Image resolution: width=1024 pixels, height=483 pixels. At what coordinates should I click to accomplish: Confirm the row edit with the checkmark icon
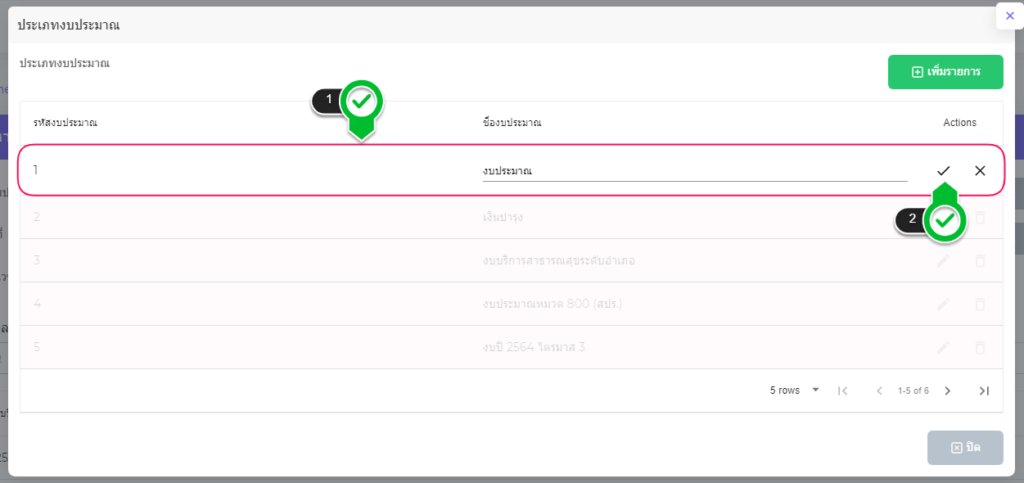tap(943, 171)
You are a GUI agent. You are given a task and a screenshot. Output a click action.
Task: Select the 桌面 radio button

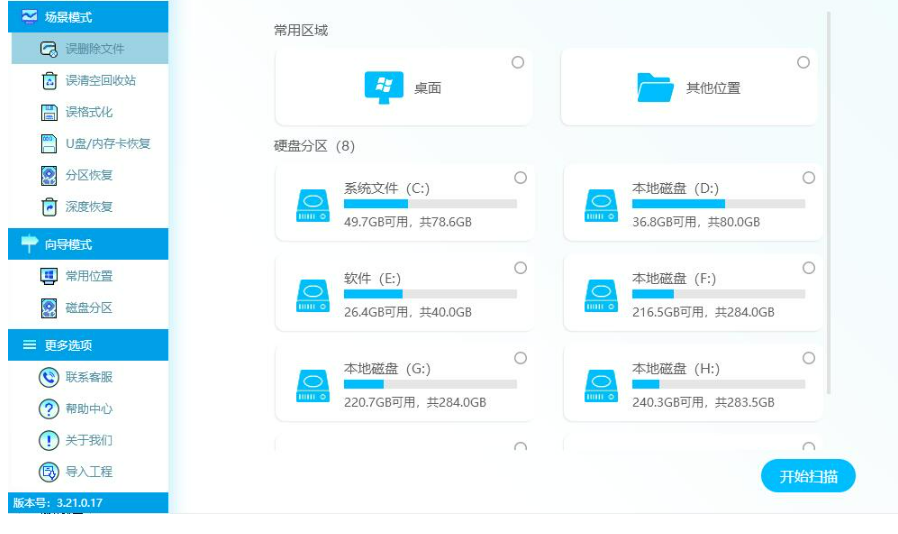click(x=518, y=62)
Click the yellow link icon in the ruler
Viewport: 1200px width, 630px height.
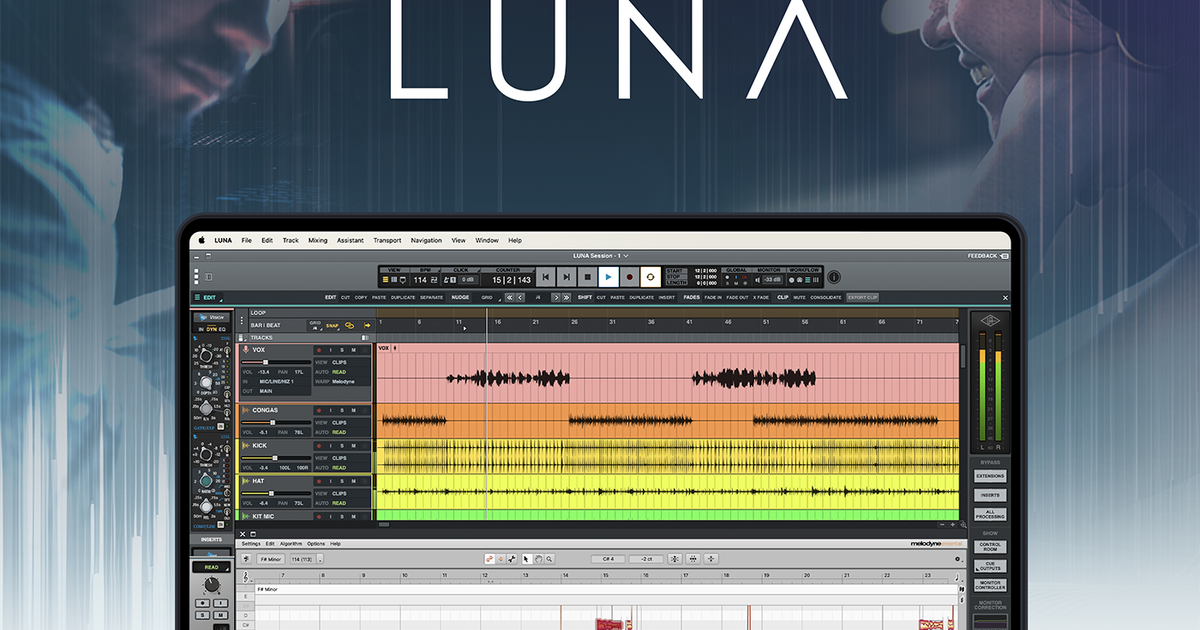[x=350, y=325]
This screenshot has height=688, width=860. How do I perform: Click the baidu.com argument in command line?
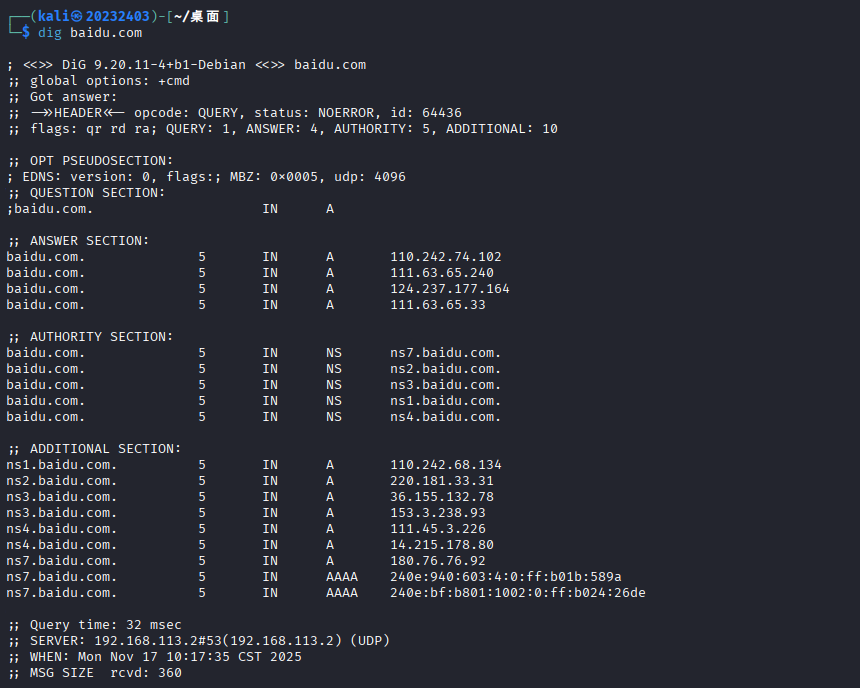(x=106, y=33)
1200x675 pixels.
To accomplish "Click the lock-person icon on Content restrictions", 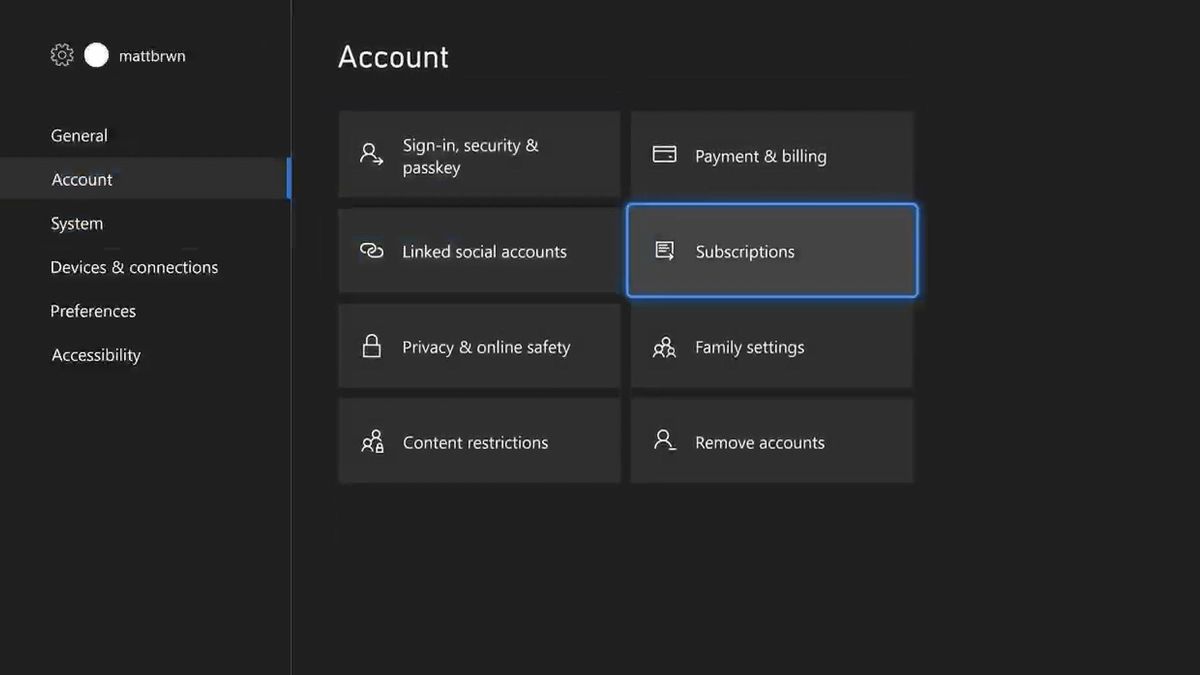I will click(x=371, y=441).
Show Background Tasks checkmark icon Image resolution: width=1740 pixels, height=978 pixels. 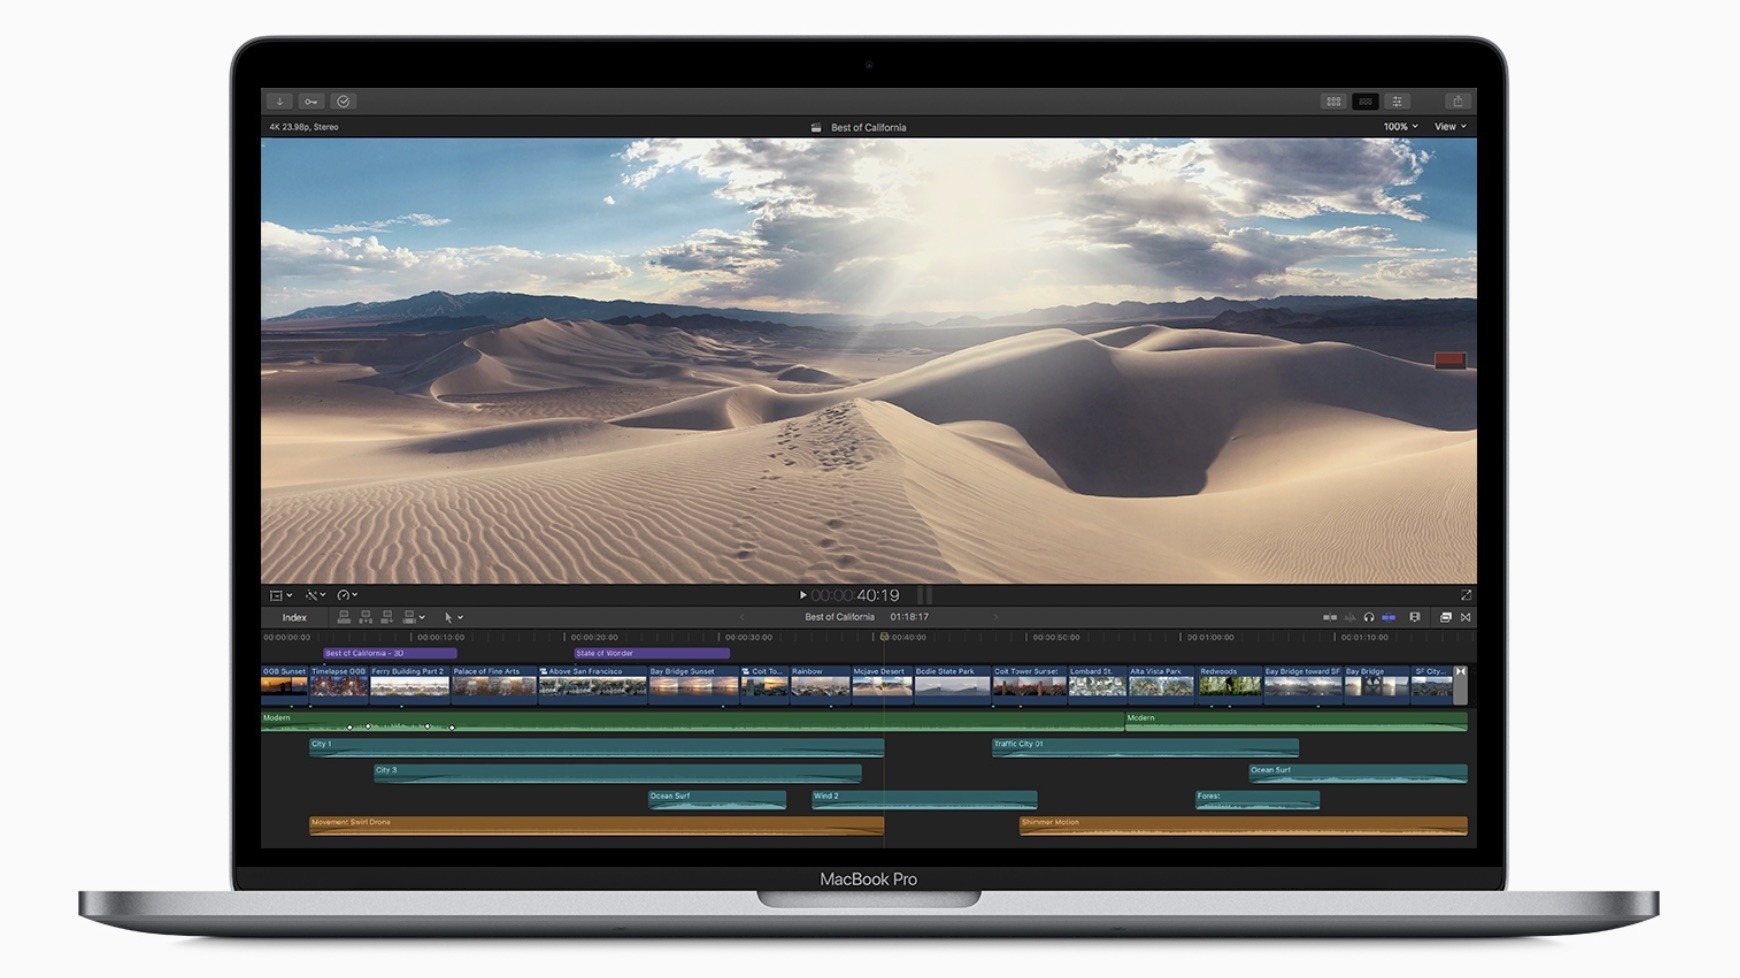tap(343, 101)
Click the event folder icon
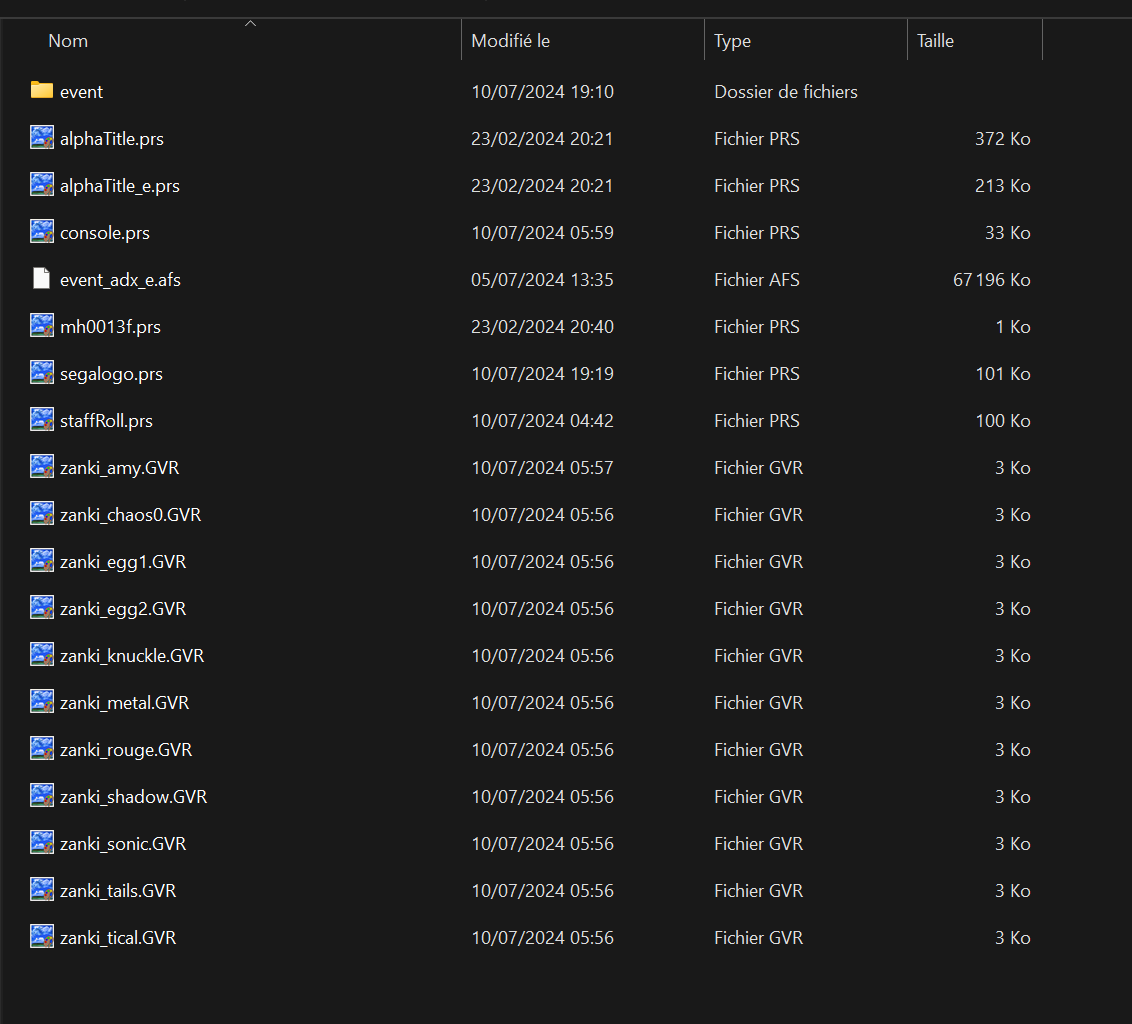 (41, 91)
********************
» **YOUR GOAL**: Please write out again the entries from the line with "You are a GUI" to the line with "[x=350, y=325]", both included and requests kept, multiplying every click coordinate in the answers by 2.6 and rounding to whole numbers, halves up. Leave the numbers in the requests unchanged and omit the pictures.

» **IN RESPONSE**:
You are a GUI agent. You are given a task and a screenshot. Output a click action.
Task: Select the 桌面 radio button

click(x=1347, y=161)
Click the yellow link icon in the ruler
Viewport: 1200px width, 630px height.
[x=910, y=845]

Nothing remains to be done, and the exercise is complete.